Bug 171128

Summary: Regression(r204605): support for "cp874" charset alias was inadvertently dropped which may cause issues on certain Thai sites
Product: WebKit Reporter: Chris Dumez <cdumez>
Component: DOMAssignee: Chris Dumez <cdumez>
Status: RESOLVED FIXED    
Severity: Normal CC: ap, cdumez, commit-queue, darin, webkit-bug-importer
Priority: P2 Keywords: InRadar
Version: WebKit Nightly Build   
Hardware: Unspecified   
OS: Unspecified   
Bug Depends on:    
Bug Blocks: 160931    
Attachments:
Description Flags
Patch
none
Patch none

Description Chris Dumez 2017-04-21 12:13:20 PDT
text on http://www1.odn.ne.jp/pasto_cbe26550/ looks garbled after r204605, when the system's default language is Japanese. This is because we inadvertently dropped support for "cp932" character encoding alias.
Comment 1 Chris Dumez 2017-04-21 12:13:36 PDT
<rdar://problem/31526844>
Comment 2 Chris Dumez 2017-04-21 12:18:24 PDT
Created attachment 307771 [details]
Patch
Comment 3 Alexey Proskuryakov 2017-04-21 13:06:51 PDT
Comment on attachment 307771 [details]
Patch

View in context: https://bugs.webkit.org/attachment.cgi?id=307771&action=review

> Source/WebCore/platform/text/TextCodecICU.cpp:96
> +DECLARE_ALIASES(windows_949, "euc-kr", "cseuckr", "csksc56011987", "iso-ir-149", "korean", "ks_c_5601-1987", "ks_c_5601-1989", "ksc5601", "ksc_5601", "ms949", "x-KSC5601", "x-windows-949", "x-uhc", "cp949");

This won't work - cp949 is a different encoding in ICU than CFString thinks it is.

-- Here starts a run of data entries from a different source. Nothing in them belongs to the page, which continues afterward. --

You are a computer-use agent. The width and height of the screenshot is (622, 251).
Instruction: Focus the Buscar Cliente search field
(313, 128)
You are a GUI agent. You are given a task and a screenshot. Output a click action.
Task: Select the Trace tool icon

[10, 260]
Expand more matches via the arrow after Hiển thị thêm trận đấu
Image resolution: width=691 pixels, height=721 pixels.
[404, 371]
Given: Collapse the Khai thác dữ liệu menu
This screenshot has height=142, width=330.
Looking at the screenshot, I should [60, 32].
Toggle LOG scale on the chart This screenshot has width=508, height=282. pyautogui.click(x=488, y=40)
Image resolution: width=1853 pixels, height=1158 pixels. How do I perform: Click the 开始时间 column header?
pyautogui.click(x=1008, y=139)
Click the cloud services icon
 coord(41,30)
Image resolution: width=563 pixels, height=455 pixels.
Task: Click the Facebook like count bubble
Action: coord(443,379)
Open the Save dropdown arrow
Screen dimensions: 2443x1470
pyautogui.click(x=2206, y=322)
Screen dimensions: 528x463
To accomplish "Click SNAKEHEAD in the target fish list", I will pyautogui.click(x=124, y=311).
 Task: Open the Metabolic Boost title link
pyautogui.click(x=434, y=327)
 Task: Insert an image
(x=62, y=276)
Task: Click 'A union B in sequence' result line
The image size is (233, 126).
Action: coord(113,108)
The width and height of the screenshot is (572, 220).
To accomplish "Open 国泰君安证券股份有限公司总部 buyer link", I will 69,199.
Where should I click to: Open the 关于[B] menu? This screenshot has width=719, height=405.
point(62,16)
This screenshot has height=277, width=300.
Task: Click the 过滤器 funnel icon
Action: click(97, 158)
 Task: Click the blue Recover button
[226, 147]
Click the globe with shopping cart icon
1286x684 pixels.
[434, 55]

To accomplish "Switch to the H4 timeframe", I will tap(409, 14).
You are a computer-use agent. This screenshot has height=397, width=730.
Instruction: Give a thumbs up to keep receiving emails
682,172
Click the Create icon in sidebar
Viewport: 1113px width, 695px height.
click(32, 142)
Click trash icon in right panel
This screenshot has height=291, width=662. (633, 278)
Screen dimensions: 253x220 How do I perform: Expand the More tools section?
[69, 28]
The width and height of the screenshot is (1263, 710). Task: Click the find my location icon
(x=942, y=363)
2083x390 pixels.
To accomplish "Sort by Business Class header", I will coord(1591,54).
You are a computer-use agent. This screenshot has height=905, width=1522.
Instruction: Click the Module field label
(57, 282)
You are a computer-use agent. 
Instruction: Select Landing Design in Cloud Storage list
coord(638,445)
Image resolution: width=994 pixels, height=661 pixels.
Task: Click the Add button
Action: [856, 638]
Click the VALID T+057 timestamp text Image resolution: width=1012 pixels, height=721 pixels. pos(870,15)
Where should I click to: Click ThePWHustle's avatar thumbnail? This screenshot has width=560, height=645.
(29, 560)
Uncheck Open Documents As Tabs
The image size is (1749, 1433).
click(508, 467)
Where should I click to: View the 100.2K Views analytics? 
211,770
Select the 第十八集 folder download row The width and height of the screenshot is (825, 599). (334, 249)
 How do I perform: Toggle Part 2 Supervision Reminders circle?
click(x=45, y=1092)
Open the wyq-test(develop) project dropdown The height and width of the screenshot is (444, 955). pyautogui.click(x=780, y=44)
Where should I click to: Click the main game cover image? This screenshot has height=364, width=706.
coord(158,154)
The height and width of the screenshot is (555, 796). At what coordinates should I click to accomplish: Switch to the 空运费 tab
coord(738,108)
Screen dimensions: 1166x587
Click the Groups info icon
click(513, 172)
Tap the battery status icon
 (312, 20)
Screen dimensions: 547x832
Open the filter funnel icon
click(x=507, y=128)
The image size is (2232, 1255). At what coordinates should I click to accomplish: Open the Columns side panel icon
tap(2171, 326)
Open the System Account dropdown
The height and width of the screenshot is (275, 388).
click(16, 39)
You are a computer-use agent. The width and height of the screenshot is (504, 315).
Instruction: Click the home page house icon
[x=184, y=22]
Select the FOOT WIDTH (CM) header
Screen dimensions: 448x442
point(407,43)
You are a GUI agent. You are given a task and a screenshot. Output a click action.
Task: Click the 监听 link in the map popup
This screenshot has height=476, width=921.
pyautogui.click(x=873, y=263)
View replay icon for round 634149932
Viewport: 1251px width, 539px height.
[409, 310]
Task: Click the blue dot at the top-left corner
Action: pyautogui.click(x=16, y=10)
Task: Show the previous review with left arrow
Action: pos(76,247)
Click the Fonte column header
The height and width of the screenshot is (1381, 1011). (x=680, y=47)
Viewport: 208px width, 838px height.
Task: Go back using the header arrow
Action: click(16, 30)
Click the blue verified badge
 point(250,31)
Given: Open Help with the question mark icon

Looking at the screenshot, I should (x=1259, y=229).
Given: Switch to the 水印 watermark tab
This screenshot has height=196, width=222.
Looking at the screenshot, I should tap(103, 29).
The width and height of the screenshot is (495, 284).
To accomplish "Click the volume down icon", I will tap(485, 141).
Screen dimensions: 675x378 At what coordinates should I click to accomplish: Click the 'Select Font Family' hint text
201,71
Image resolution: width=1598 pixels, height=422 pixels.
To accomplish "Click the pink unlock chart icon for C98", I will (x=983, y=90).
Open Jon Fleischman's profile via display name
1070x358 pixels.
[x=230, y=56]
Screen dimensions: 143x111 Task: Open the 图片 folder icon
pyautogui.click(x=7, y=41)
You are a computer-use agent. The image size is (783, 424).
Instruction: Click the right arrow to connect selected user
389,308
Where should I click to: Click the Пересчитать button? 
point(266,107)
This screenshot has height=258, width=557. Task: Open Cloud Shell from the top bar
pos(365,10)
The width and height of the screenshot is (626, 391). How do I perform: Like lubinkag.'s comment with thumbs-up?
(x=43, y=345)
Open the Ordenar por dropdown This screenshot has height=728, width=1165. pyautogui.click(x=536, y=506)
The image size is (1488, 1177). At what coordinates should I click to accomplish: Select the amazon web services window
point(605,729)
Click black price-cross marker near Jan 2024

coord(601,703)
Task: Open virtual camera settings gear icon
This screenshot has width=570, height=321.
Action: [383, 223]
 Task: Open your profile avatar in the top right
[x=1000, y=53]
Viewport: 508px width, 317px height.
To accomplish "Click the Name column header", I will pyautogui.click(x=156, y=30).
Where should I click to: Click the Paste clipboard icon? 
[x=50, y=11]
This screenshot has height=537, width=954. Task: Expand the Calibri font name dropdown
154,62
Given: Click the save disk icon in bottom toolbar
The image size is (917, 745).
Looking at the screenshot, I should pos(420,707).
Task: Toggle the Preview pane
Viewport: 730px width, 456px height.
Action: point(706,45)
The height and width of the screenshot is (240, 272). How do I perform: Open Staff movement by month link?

I don't see why we would add support for non-standard encoding aliases here. Why not just special case them in defaultTextEncodingNameForSystemLanguage()? That's the only place where they should be supported, not in Web content.
Comment 4 Chris Dumez 2017-04-24 15:11:34 PDT
Created attachment 308016 [details]
Patch
Comment 5 Alexey Proskuryakov 2017-04-24 16:50:39 PDT
Comment on attachment 308016 [details]
Patch

r=me assuming that this is the same encoding that we used to map cp874 to in the past.
Comment 6 Chris Dumez 2017-04-24 16:56:38 PDT
(In reply to Alexey Proskuryakov from comment #5)
> Comment on attachment 308016 [details]
> Patch
> 
> r=me assuming that this is the same encoding that we used to map cp874 to in
> the past.

I am no sure it is. If you look at http://demo.icu-project.org/icu-bin/convexp. It says that "cp874" alias was using ibm-874_P100-1995 internal encoder in ICU. However, it would now use windows-874-2000. I do not know how big an issue that is.
Comment 7 Chris Dumez 2017-04-24 17:00:41 PDT
(In reply to Chris Dumez from comment #6)
> (In reply to Alexey Proskuryakov from comment #5)
> > Comment on attachment 308016 [details]
> > Patch
> > 
> > r=me assuming that this is the same encoding that we used to map cp874 to in
> > the past.
> 
> I am no sure it is. If you look at
> http://demo.icu-project.org/icu-bin/convexp. It says that "cp874" alias was
> using ibm-874_P100-1995 internal encoder in ICU. However, it would now use
> windows-874-2000. I do not know how big an issue that is.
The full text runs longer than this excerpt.